Vocabulary as an Indicator of Intelligence

December 30, 2018

As is his custom, Y-H-B was sitting in his Sunday morning restaurant in Manchester Center, Vermont, “Up for Breakfast,” talking to one of the waitresses, a middle-aged woman who grew up in Rhode Island and now lives in Bennington, Vt. We were engaging in the usual early breakfast banter when the waitress (Gwen), a very nice and well-spoken lady, used the word potpourri to refer to a miscellaneous collection of implements in the restaurant. I immediately made note of this usage as a sign of higher-than-expected intelligence and silently congratulated Gwen for using this word.
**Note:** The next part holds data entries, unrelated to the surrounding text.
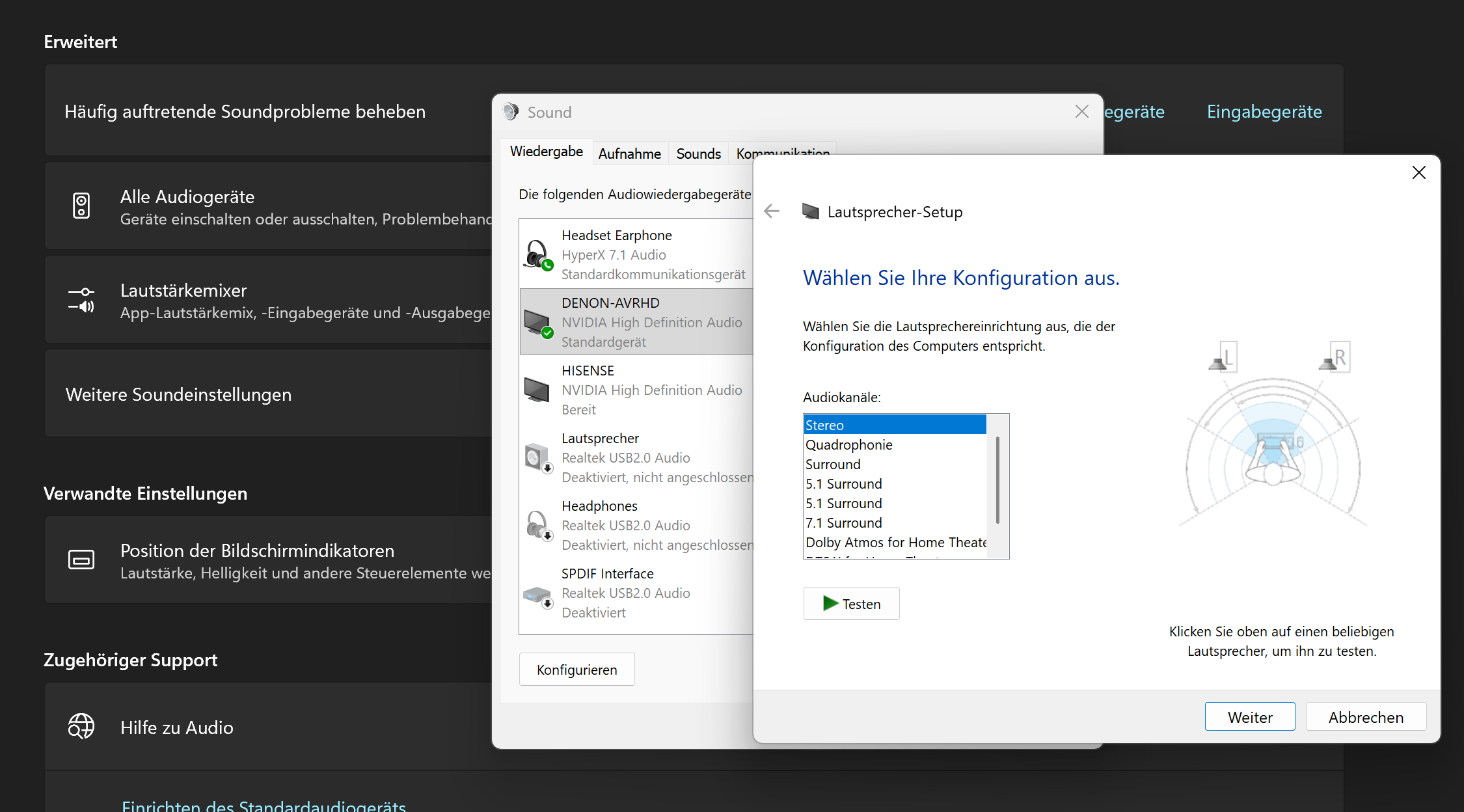Click the Weiter button

[x=1249, y=717]
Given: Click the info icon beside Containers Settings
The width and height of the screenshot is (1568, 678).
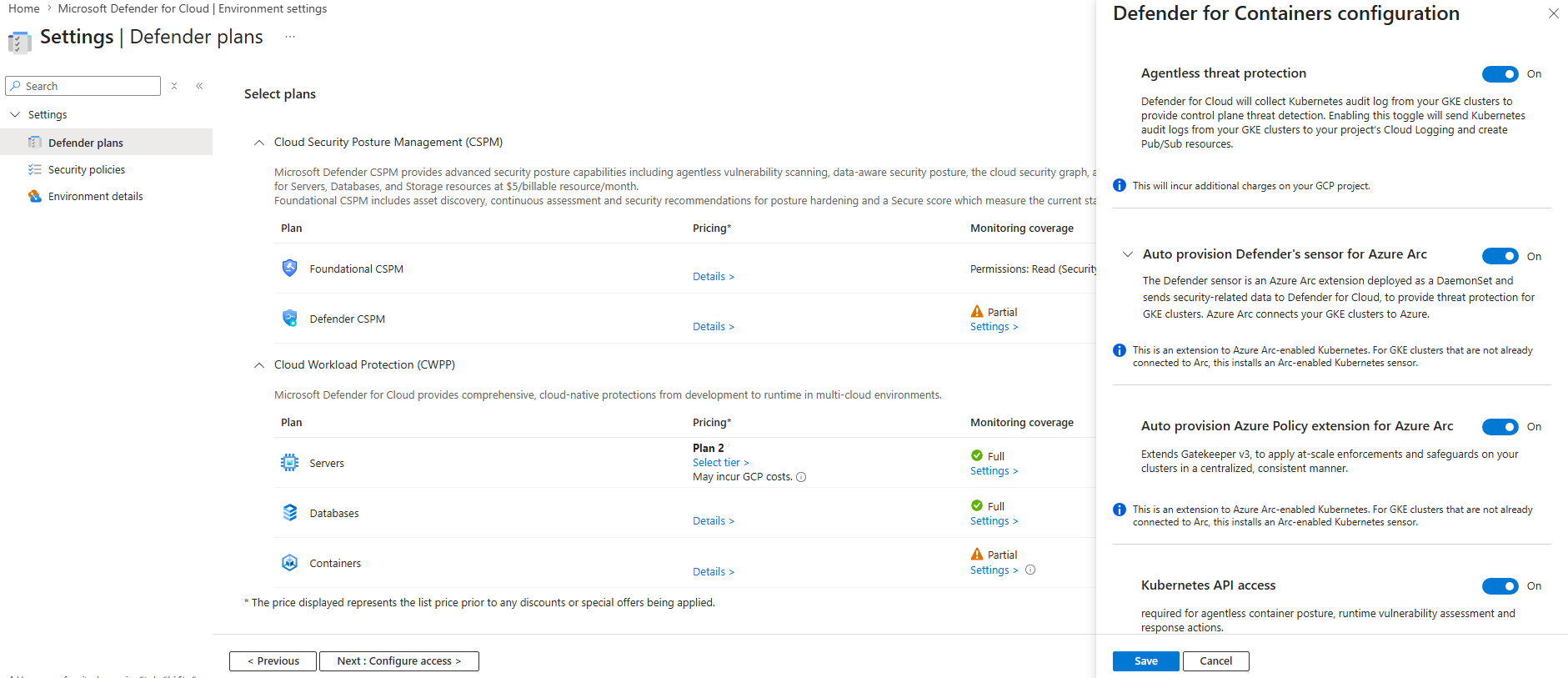Looking at the screenshot, I should point(1030,570).
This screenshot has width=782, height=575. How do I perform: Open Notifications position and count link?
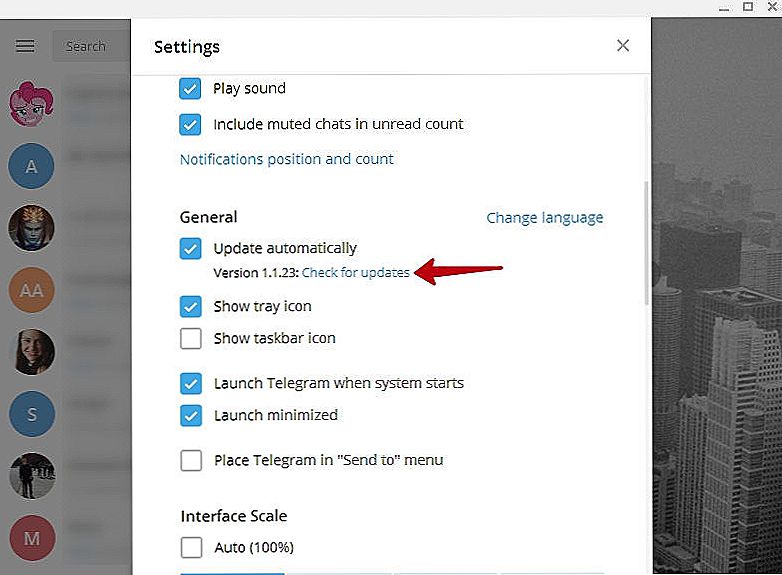click(287, 159)

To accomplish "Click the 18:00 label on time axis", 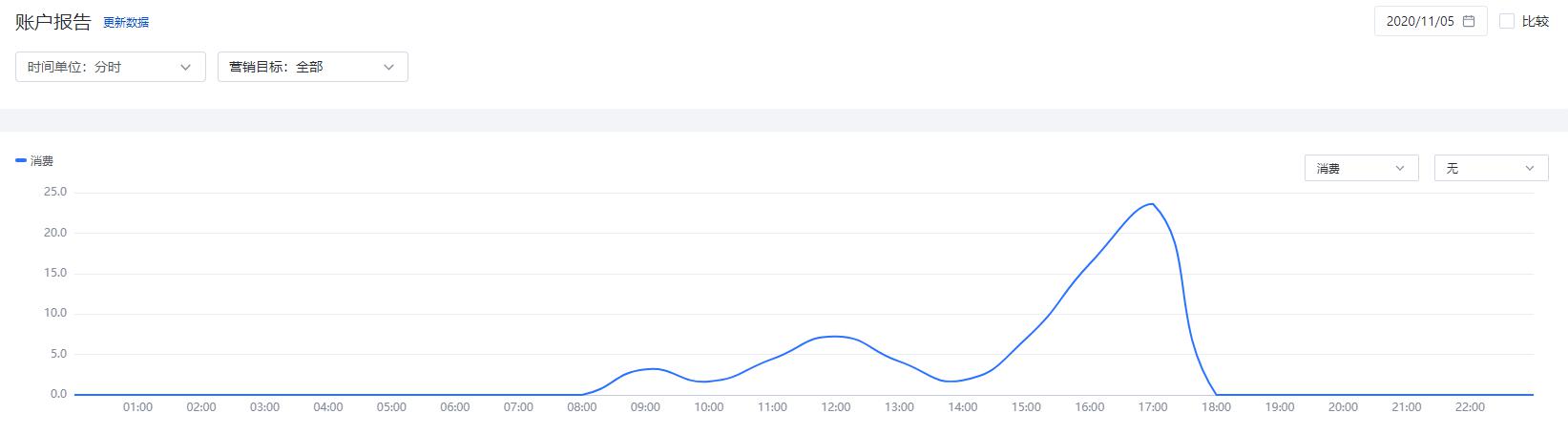I will (1216, 407).
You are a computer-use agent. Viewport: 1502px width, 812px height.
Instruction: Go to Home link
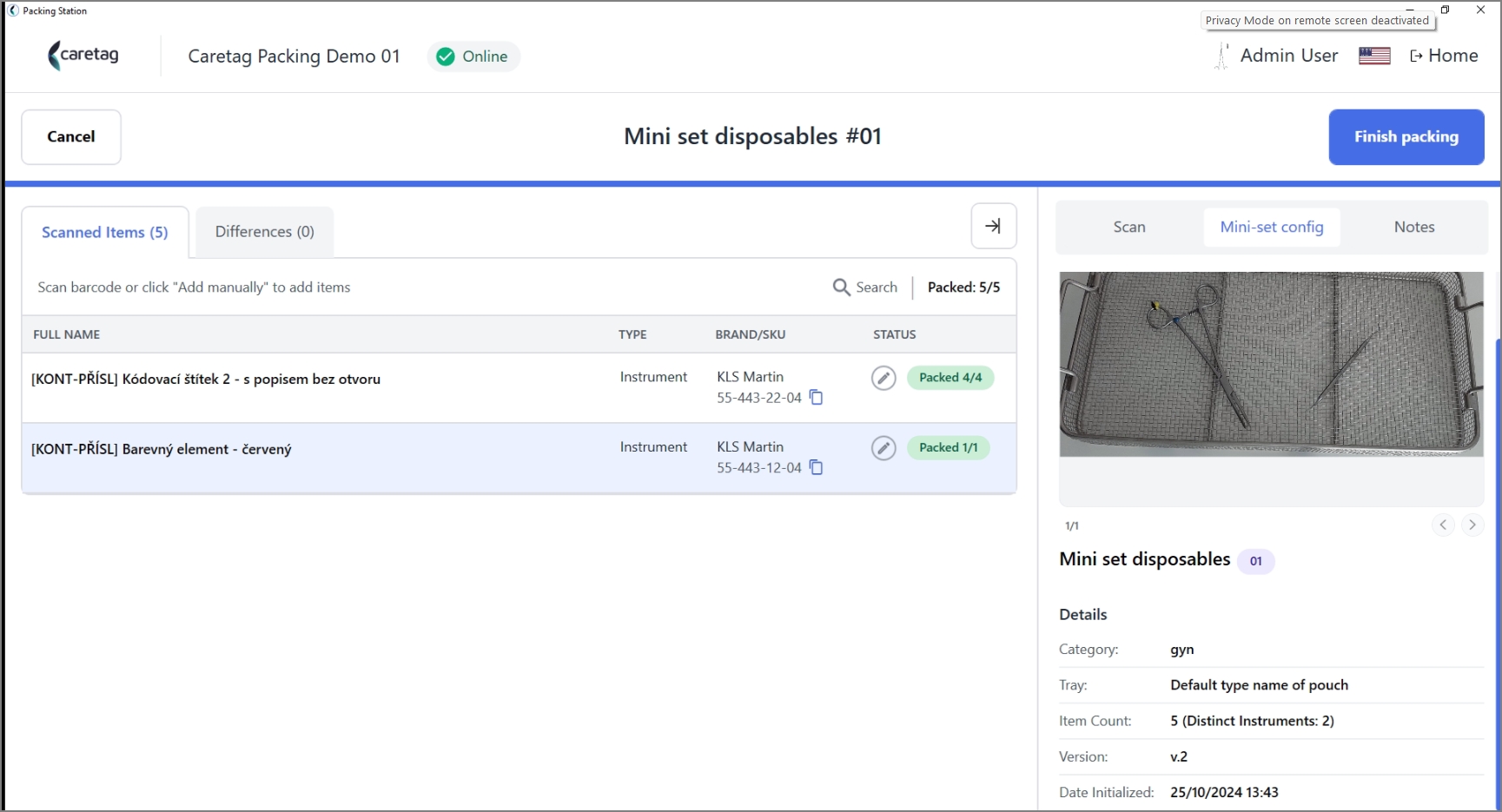(1444, 56)
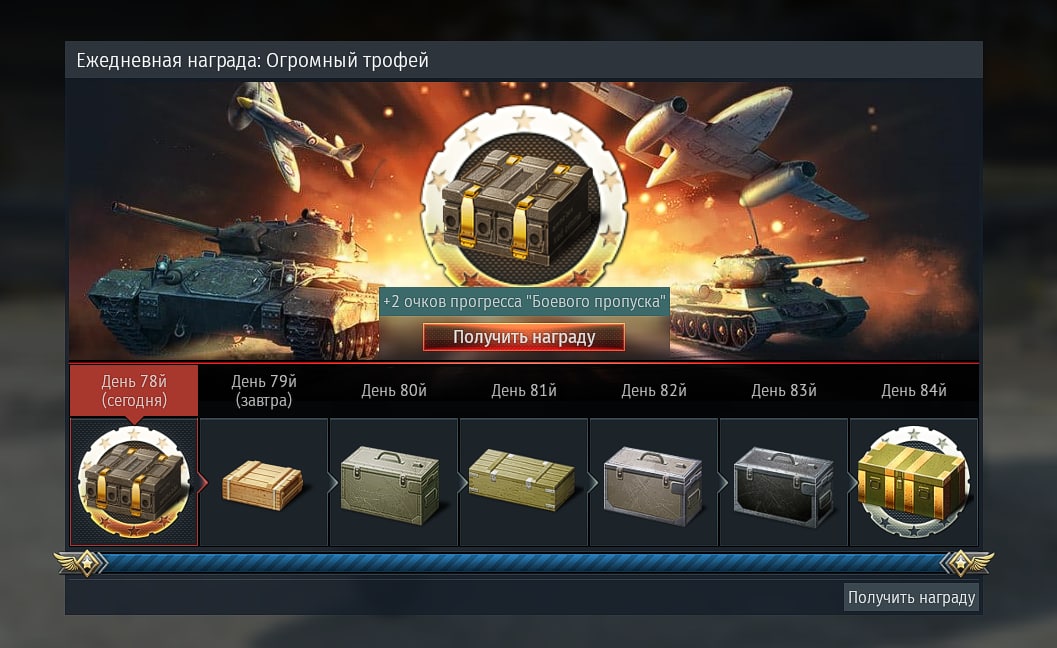The width and height of the screenshot is (1057, 648).
Task: Select the Day 83 dark steel box
Action: click(783, 487)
While it is common for children in every country to be urged to expand their vocabulary in preparation for higher and higher schooling, in America it is not common for ordinary speakers to use high-style words like potpourri (a French borrowing) unless the context calls for their special use. In general, speech in America between people of different social classes and professions rarely goes beyond the boundaries of common vocabulary, although doctors and dentists are well-known for gratuitously engaging in special vocabulary out of habit instead of using common words to describe medical conditions.

Word choice as a stylistic matter is not merely facultative: it is always a sign of intelligence and necessarily has the effect of affecting one’s general evaluation of one’s interlocutors.

MICHAEL SHAPIRO

Asserting One’s Bona Fides

December 5, 2018

In contemporary American English, speakers are constantly asserting their good faith to their interlocutors by interpolating (or adding, or prefacing) the phrase “to be honest” as if to assure them that what they saying is valid or authentic, thereby elevating their bona fides as far as the authenticity of their utterances is concerned. However, almost without exception, there is no patent need for this phrase because the speaker’s sincerity or the accuracy of the information being conveyed is never in question.

This is yet another instance when Americans resort to utterly otiose verbal warrants in speech in order to prevent their interlocutors from so much as suspecting that what is being said fails to represent the speaker’s true thoughts. Media chatter of all kinds, because of its ubiquity and pervasiveness, only exacerbates the situation by providing a typically inauthentic model of ordinary speech.